Plaunotol prevents indomethacin‐induced gastric mucosal injury in rats by inhibiting neutrophil activation

Background: Activated neutrophils play a critical role in indomethacin‐induced gastric mucosal injury. Aim: To investigate the effect of plaunotol, an anti‐ulcer agent, on neutrophil activation in vitro and its effect on gastric mucosal injury and gastric accumulation of neutrophils in rats given indomethacin. Methods: Human monocytes and neutrophils were isolated from the peripheral blood of healthy volunteers.
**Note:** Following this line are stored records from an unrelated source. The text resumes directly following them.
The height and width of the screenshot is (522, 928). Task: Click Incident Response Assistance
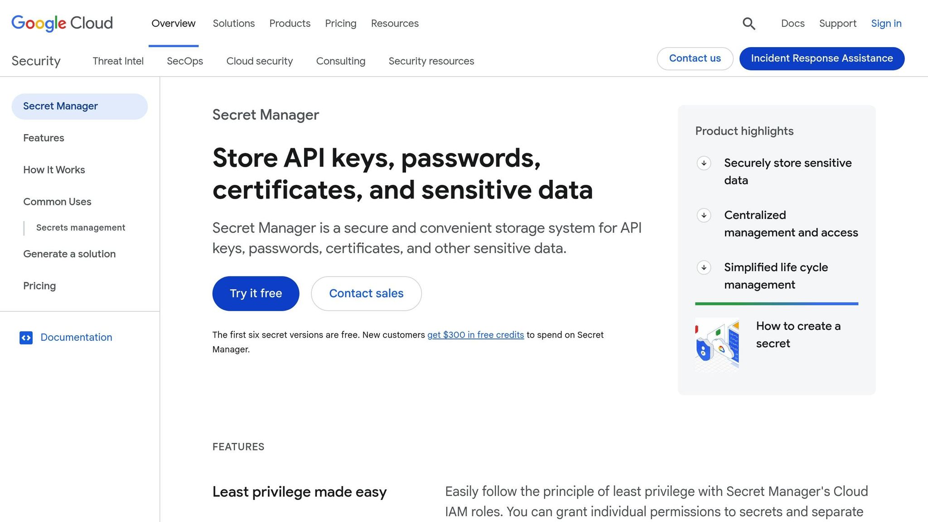click(x=821, y=58)
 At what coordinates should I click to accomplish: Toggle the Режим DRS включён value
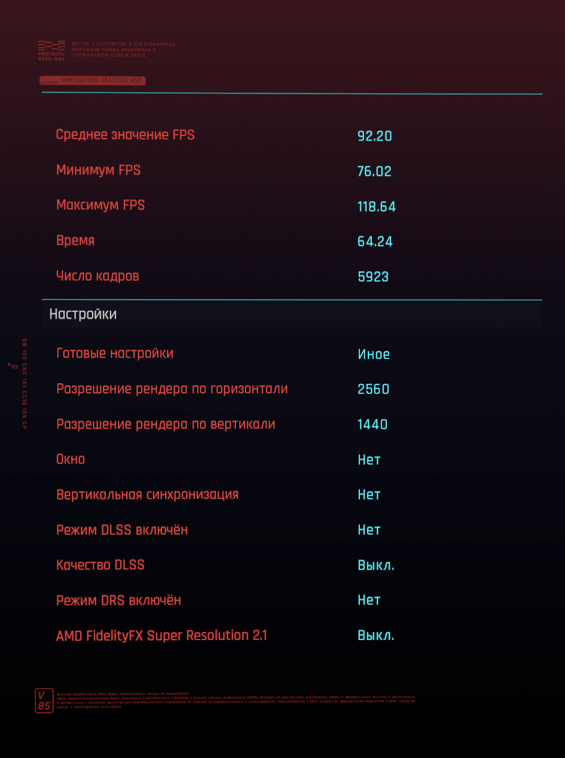point(369,600)
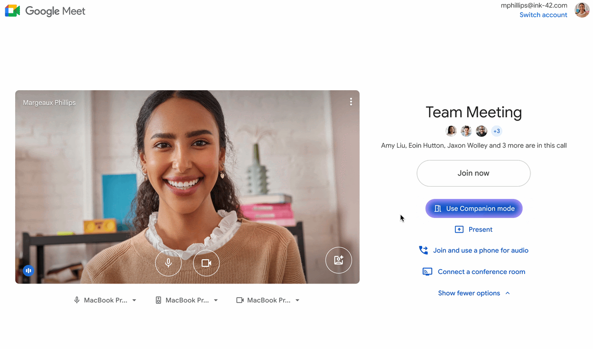Click the +3 participants badge
This screenshot has width=593, height=349.
click(496, 131)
We examined the effect of plaunotol on neutrophil elastase release, production of O 2 − , intracellular calcium concentration and expression of adhesion molecules CD11b and CD18 in activated neutrophils in vitro . The effect of plaunotol on TNF‐α production by monocytes stimulated with endotoxin also was investigated in vitro . The effect of plaunotol (100 mg/kg, p.o.) on gastric mucosal injury and neutrophil accumulation was investigated in male Wistar rats given indomethacin (30 mg/kg, p.o.). Results: Plaunotol inhibited the fMLP‐induced release of neutrophil elastase from activated neutrophils, as well as the opsonized zymosan‐induced production of O 2 − by neutrophils. Plaunotol significantly inhibited increased levels of intracellular calcium, a second messenger of neutrophil activation, in vitro . The fMLP‐induced increases in CD11b and CD18 expression were also inhibited by plaunotol in vitro . Plaunotol inhibited monocytic production of TNF‐α, a potent activator of neutrophils. Both gastric mucosal injury and gastric neutrophil infiltration in rats given indomethacin were significantly inhibited by the oral administration of plaunotol. Conclusions: Plaunotol inhibits indomethacin‐induced gastric mucosal injury, at least in part by inhibiting neutrophil activation.